Why make it hard to pay taxes?

GOTCHA - Jarius Bondoc -
So, professionals like doctors, actors and columnists must now start paying 10-percent value-added tax on top of income taxes. Fine. But must the taxman make it so difficult for them to do so?

The guidelines have it that professionals must file monthly reports of the sale of their services. Plus, quarterly reports of their VAT remittances. That means they’ll have to hire accountants to count their incomes and handle the paperwork. Unless, of course, they want to spend one or two incomeless days a month doing these themselves, and lining up for hours at the BIR. And, oh, those accountants will have to pay their own VAT on proofessionals, too.

No wonder Sen. Ralph Recto has taken to calling the finance secretary James Bond. All Jose Isidro Camacho knows is to issue bonds as the way to raise government funds. A former banker, he doesn’t know how to collect. That’s why tax and duty collections last year were so low, and the budget deficit swelled from a planned P130 billion to P215 billion.

### Excerpted records

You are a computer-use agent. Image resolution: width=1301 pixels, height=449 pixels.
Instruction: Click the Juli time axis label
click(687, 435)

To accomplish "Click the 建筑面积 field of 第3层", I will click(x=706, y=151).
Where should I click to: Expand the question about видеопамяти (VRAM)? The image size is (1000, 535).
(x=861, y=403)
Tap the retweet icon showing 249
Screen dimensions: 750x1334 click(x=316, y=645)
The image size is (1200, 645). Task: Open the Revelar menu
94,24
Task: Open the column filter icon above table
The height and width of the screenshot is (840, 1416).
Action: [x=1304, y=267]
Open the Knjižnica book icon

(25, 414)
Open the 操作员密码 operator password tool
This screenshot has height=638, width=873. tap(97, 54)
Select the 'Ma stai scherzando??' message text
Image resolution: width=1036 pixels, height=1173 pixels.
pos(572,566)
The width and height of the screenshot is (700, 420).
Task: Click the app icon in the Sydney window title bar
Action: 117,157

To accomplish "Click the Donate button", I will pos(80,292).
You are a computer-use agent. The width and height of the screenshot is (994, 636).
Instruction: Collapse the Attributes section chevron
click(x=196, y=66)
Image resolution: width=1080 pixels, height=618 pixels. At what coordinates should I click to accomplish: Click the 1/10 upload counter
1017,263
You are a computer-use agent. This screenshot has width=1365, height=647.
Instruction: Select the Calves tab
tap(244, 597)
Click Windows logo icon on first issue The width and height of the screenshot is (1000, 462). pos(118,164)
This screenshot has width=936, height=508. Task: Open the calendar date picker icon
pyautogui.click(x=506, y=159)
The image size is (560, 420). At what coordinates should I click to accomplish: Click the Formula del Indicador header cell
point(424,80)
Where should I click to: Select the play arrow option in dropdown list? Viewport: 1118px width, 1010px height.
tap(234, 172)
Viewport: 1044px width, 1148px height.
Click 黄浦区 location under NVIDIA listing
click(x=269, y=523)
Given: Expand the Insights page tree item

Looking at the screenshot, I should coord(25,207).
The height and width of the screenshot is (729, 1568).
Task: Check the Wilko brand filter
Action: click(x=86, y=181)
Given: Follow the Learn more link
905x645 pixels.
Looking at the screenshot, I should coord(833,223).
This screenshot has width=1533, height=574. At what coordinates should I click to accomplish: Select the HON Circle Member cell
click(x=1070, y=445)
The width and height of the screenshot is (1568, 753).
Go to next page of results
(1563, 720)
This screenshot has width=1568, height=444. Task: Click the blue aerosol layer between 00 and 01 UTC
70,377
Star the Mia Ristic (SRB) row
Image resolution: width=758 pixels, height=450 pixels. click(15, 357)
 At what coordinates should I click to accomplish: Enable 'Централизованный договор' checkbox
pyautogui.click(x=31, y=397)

### Stated exercise 1
Rewrite the tax column from "GOTCHA - Jarius" up to and including "them to do so?", replacing "columnists" with "engineers".
### Stated exercise 2
In the tax column, what planned figure did the budget deficit swell from, and what did it reach?

### Exercise output 1
GOTCHA - Jarius Bondoc -
So, professionals like doctors, actors and engineers must now start paying 10-percent value-added tax on top of income taxes. Fine. But must the taxman make it so difficult for them to do so?

### Exercise output 2
It swelled from a planned P130 billion to P215 billion.